The six programs address four priority areas — harm reduction, prevention and recovery support, treatment and housing — that have been identified to receive funding over the next two to three years:

  • $24 million (over two years): Will be used to expand harm reduction and drug user health services at authorized Harm Reduction Centers, and to deploy harm reduction supplies through partner organizations in high-need areas. This will support startup and expansion by the 32-and-counting Harm Reduction Center sites;
  • $17.505 million (over three years): Will be used to expand operations at New Jersey’s 22 Community Peer Recovery Centers, which provide treatment information and other resources in supportive, substance-free environments;
  • $9.025 million (over three years): Will be used to replace and add mobile units providing Medication Assisted Treatment services in the community;
  • $19.5 million (over three years): Will be used to scale remote referrals to enable 24/7 connections to care from vetted treatment providers and harm reduction services. This statewide expansion aims to build upon federal funding that the Department of Health is using to pilot the Medication for Addiction Treatment & Electronic Referrals, or MATTERS NJ, platform in four counties;
  • $17 million (over three years): Will be used to bolster the supported housing continuum, including emergency shelter beds for immediate needs, short-term rental subsidies, transitional housing beds and permanent housing assistance;
  • $8.1 million (over three years): Will be used to expand the New Jersey Keeping Families Together program, which supports parents with opioid use disorder through housing vouchers and rental subsidies, case management, linkage to community services and therapeutic supports.

Will it help?

Most think it will. Dramatically so. In fact, the only positive from the long battles the state and the country have waged in this addiction fight is that some programs have proven their worth.
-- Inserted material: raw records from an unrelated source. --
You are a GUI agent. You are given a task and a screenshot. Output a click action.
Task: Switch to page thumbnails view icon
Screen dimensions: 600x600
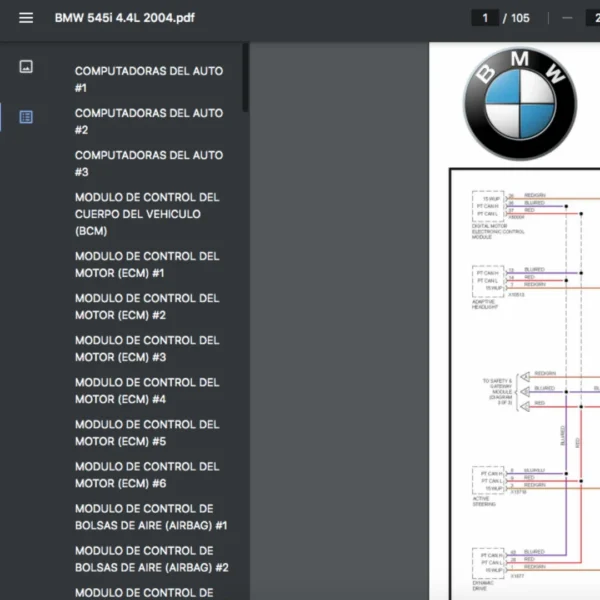point(26,67)
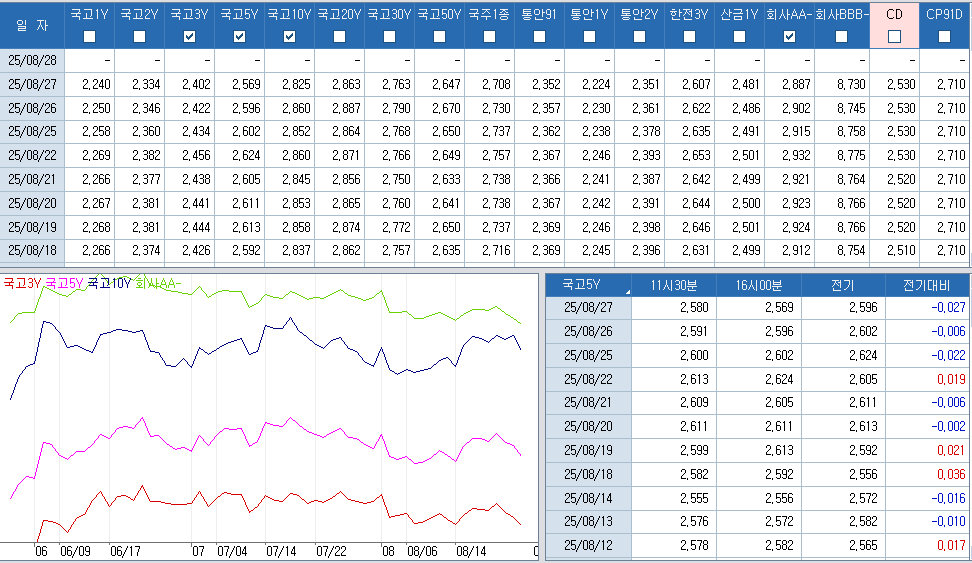
Task: Click the 07/14 marker on chart axis
Action: pos(281,551)
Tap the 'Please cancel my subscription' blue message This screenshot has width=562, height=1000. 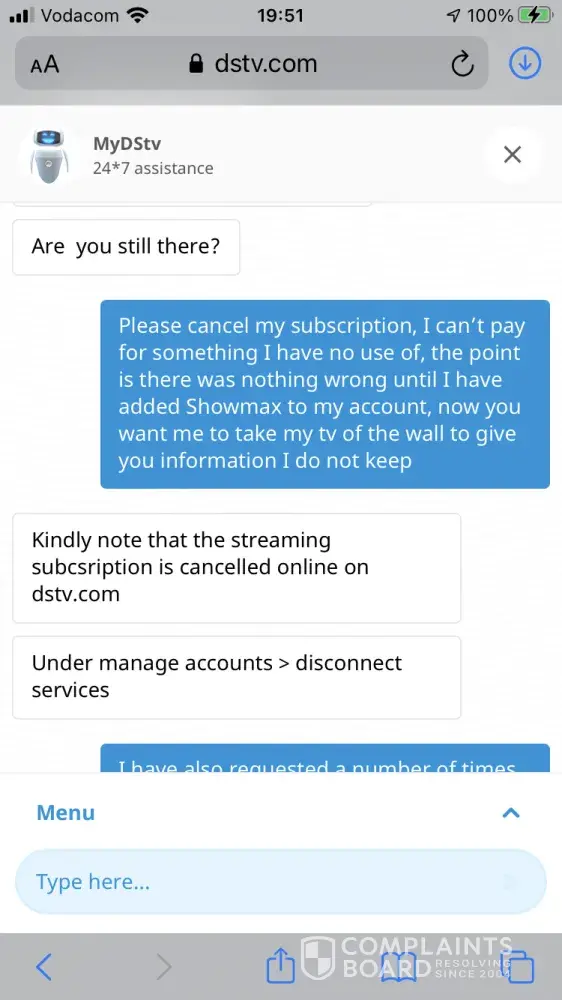tap(325, 394)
“We know what works (and) what doesn’t work,” Murphy said. “We’re doubling down on what does work. We’re expanding into other areas that are new initiatives that we also know work.”
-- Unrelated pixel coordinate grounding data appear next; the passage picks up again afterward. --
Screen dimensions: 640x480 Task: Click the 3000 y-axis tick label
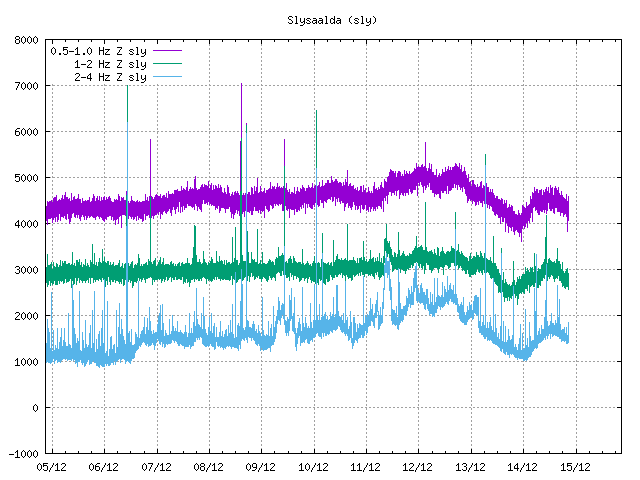click(27, 270)
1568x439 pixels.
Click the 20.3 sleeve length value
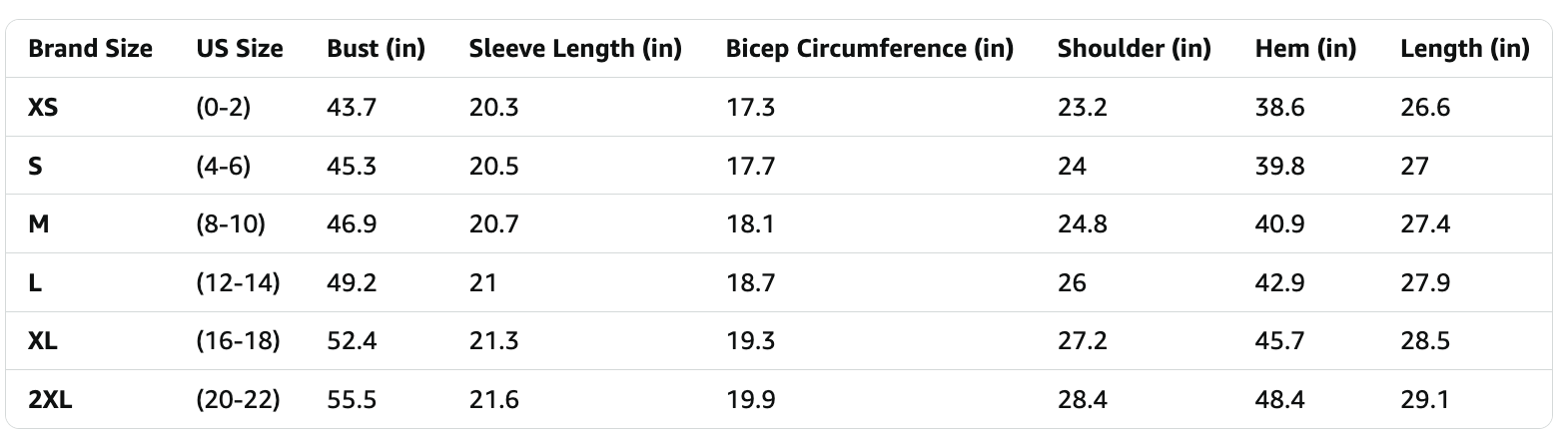point(493,108)
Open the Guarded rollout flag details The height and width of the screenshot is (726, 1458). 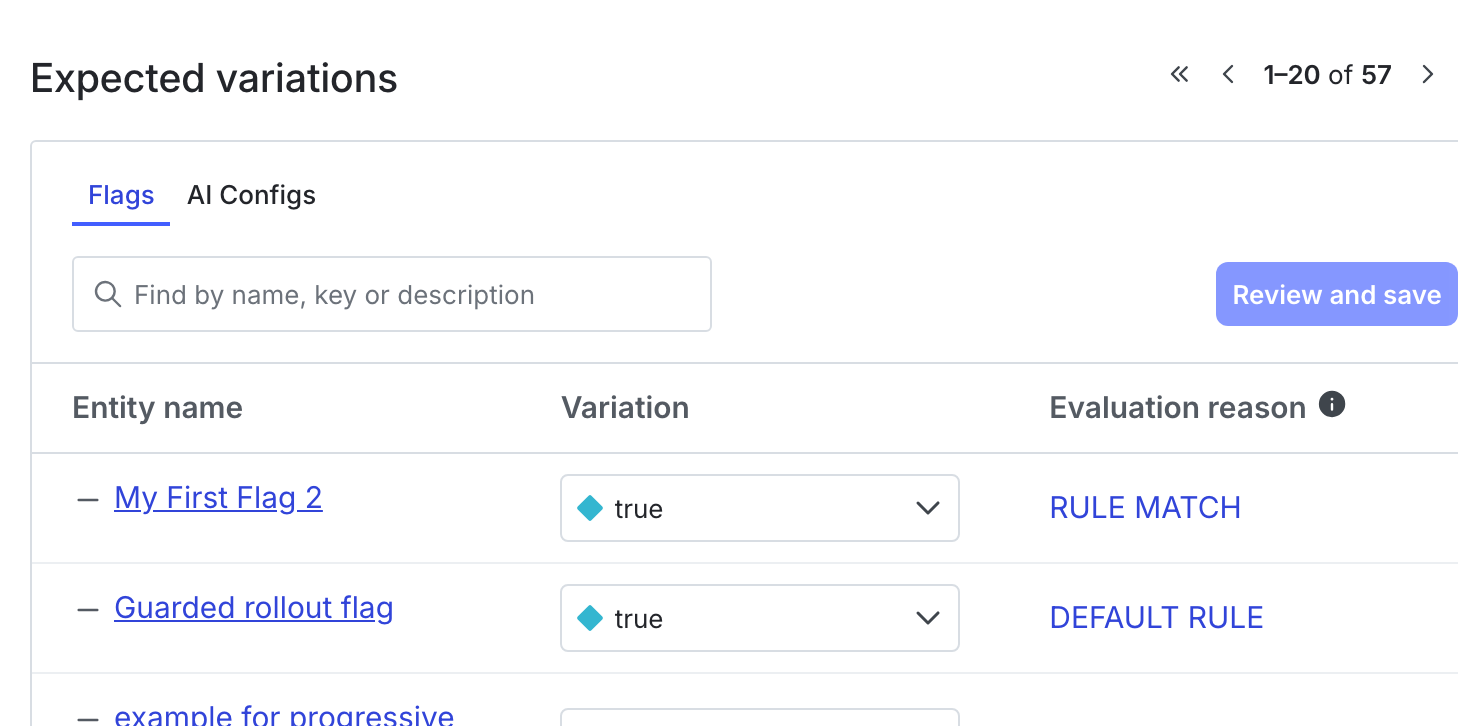point(253,607)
Dr. Kaitlan Baston, the state’s health commissioner, knows this firsthand.

Baston built and led the Cooper Center for Healing, an integrated pain, addiction and behavioral health center and was an associate professor of medicine at Cooper Medical School of Rowan University.

She has extensive experience working with underserved and rural communities, where the issue still is growing.

“While we are flattening the curve for some, we are not flattening the curve for all,” she said. “And, as we’ve seen the numbers drop off for white New Jerseyans, we’ve actually seen them continue to rise in the Black and brown communities in our state, which is unacceptable. And we’re seeing disproportionate amounts of people really affected in rural areas, and staggering numbers in the elderly population.”

Baston revealed the stats to show there still is much needed work to be done.

“The good news is that we have tools that work,” she said. “Overdose deaths are preventable.”

But it will take time. That’s why Thursday’s announcement was just the first of many.

The state of New Jersey, along with eligible counties and municipalities, will receive over $1 billion in settlement funds over the next two decades. As a result, the advisory council also is undertaking longer-term strategic planning.

A goal will be to ensure that entire families will receive support, Department of Children and Families First Deputy Commissioner Katherine Stoehr said.

“At DCF, we recognize that addiction almost always has a destabilizing effect on families, with impacts on housing, employment and relationships between parents, their children and extended family,” she said.

“This crucial funding will strengthen and expand our Keeping Families Together Initiative, a powerful supportive housing program that helps DCF-engaged families remain safely together and receive important wrap-around supports and services while they work through the recovery and healing process. On behalf of all the families who will benefit from this investment, thank you to the Murphy administration for leveraging this funding to advance restorative strategies that will support generational resilience and bolster families’ capacity to act as a nurturing unit while navigating addiction recovery.”